- **Work order**
Set down exactly the lines below, starting at the one that contains "avril (576, 613)" and ending at the one that contains "Cyclisme (688, 89)", with both of those lines included and nothing else.

- **Data extract**
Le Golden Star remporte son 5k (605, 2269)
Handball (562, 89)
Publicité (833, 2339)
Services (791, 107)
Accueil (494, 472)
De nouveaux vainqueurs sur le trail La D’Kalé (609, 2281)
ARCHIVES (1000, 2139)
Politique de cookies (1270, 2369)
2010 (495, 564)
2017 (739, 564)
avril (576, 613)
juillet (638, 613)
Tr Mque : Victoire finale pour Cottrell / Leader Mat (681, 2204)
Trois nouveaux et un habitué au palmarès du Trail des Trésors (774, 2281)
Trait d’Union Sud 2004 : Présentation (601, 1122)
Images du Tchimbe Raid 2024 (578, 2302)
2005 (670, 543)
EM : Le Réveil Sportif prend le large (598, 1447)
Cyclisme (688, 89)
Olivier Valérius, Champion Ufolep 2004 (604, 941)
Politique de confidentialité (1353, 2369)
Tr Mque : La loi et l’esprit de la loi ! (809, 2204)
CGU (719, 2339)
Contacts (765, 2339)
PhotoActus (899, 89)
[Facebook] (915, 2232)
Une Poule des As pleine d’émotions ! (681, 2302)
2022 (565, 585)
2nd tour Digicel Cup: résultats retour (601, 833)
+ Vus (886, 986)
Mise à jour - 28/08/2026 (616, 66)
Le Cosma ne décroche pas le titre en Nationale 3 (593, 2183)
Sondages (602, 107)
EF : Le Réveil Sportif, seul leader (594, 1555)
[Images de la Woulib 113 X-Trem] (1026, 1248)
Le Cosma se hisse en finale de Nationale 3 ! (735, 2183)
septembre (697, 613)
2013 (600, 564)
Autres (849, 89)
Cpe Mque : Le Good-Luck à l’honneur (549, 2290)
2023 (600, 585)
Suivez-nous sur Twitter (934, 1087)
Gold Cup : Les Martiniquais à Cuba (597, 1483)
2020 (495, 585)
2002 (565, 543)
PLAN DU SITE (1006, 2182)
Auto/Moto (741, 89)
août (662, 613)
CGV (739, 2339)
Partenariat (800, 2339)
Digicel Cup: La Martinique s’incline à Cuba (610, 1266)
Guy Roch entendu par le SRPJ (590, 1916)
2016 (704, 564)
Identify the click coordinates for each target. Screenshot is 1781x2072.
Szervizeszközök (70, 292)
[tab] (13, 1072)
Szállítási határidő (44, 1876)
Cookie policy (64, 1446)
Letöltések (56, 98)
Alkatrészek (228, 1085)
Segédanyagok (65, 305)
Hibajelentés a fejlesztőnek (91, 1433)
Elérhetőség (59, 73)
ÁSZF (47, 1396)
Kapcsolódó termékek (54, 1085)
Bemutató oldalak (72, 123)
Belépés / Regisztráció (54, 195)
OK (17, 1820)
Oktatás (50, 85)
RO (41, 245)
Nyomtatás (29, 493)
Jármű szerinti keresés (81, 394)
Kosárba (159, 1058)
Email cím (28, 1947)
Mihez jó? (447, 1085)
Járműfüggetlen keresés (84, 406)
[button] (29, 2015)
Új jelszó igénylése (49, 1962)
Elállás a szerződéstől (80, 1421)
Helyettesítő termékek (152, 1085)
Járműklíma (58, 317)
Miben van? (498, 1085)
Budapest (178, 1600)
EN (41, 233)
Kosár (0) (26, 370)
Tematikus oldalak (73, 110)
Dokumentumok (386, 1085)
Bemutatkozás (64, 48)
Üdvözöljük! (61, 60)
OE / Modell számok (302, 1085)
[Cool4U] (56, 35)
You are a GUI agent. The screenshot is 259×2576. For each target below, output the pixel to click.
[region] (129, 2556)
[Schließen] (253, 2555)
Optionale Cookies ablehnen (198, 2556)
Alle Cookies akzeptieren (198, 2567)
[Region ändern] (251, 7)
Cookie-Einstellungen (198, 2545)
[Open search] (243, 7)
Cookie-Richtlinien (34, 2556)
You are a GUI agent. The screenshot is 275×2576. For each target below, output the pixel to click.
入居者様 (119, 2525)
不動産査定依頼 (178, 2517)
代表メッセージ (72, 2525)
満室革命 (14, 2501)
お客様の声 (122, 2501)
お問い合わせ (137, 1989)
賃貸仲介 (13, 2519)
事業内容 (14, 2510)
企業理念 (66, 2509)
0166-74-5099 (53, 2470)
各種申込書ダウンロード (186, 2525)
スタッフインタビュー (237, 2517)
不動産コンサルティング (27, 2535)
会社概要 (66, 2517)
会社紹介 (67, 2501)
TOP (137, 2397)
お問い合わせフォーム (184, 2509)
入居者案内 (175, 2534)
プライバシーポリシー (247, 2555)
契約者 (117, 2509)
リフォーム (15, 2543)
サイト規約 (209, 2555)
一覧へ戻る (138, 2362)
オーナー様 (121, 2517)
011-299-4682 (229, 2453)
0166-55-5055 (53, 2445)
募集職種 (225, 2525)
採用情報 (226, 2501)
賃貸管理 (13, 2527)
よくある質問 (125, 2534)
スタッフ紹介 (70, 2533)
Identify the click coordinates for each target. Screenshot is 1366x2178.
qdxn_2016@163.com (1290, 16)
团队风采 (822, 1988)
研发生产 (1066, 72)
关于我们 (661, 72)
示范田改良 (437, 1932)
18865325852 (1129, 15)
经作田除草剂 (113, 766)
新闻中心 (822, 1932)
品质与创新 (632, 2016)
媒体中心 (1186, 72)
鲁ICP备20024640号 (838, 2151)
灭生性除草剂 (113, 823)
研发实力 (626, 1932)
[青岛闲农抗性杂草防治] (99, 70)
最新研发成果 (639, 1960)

- **Answer below**
avril (576, 613)
juillet (638, 613)
Tr Mque : Victoire finale pour Cottrell / Leader Mat (681, 2204)
Trois nouveaux et un habitué au palmarès du Trail des Trésors (774, 2281)
Trait d’Union Sud 2004 : Présentation (601, 1122)
Images du Tchimbe Raid 2024 (578, 2302)
2005 (670, 543)
EM : Le Réveil Sportif prend le large (598, 1447)
Cyclisme (688, 89)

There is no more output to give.